Author Michael T. Ott, professor of music and neuroscience at the University of Toronto, said that it is common for people in the relatively advanced stages of Alzheimer's to mention the melodies and lyrics of songs from their past as well as the autobiographical memories attached to music.

"They remember quite a bit of music," he said, adding that someone would say, "Yes, that's Duke Ellington," or "That was my favorite music when I went out with my wife."

"But so far we had no idea what brain mechanisms drive these long memories."

That's why researchers are excited about their findings, which were presented Wednesday as a "hot topic" at a conference of the San Diego Brain Science Association.

"This is the first study we are aware of that has actually studied such mechanisms and has come up with some ideas that the Alzheimer's brain can keep music much longer than other things," said Dr. Ott, who designed the study and analysis of the data.

"So I think it's groundbreaking research."

For Colin Newell, who took part in the study, confirmed something she had long suspected-that the problems in her memories and her difficulty with the organization were signs of cognitive impairment.

"That's one reason I went into the study," said the 60-year-old guitarist, pianist and songwriter, one of five professional musicians included in the study. "Not only did I recognize that I was abandoning (forgetting) nouns, but my mother has Alzheimer's.

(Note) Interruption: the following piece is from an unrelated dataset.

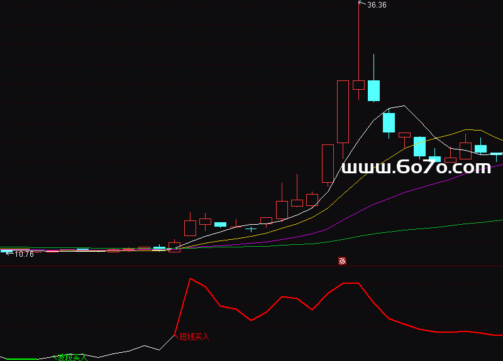Click the www.6o7o.com watermark
Image resolution: width=503 pixels, height=361 pixels.
tap(416, 167)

"She was 80, and she had similar memory problems at my age, so I wanted to be a base to see what was happening."

In the study, participants were asked to listen to their playlist for one hour a day for three weeks, trying to recall events related to life and discuss them with family or caregivers. They were then cognitively tested and scanned their brains again.

"What we found was an improvement in functional connectivity in the brain, changes in brain activation and improvements in memory scores, which told us that by repeatedly exposing the brain to this familiar music, people actually improved cognitively and there was evidence that their brains also changed," Fisher said.

Connectivity is a measure of the flow of information between different brain regions, an important component of neurological function; Improved connectivity and other changes suggest that repeated listening to familiar music may give the Alzheimer's brain a cognitive boost, said Dr. Ott, and called for "amazing" results.

"So I think we're sitting on something very important."

Fischer said these are preliminary results that need to be replicated in much larger research, and future research should also determine whether the positive effects of routine listening to familiar music continue or pass.

However, the researchers hope their findings may provide the basis for a focused form of music therapy to slow progression of Alzheimer's disease and possibly other types of dementia – none of them have effective drug therapy or medication.

"Alzheimer's disease at this stage is irreversible," said Thaut, who suggests people with a condition can mimic the study protocol on their own, by listening to familiar songs of the past every day and remembering the events of life and music triggers.

"We can not say you'll be well," he said. "But we can say if you mess with this kind of exercise with your family, your friends, with your therapist, your spouse, even go to concerts, just engage your brain in music, from the data we have will have some cognitive benefit."

While research has found that musicians do not seem to make more cognitive gains than those routinely playing devices routinely, Newell said she hopes to continue the research protocol on her own "will hit me to keep me going."

"And this encourages me to listen, just to listen to music," said Newell, the worship leader of the Anglican Church of Toronto, whose role includes spiritual music.

"I guess she's incorporating it more into my daily life."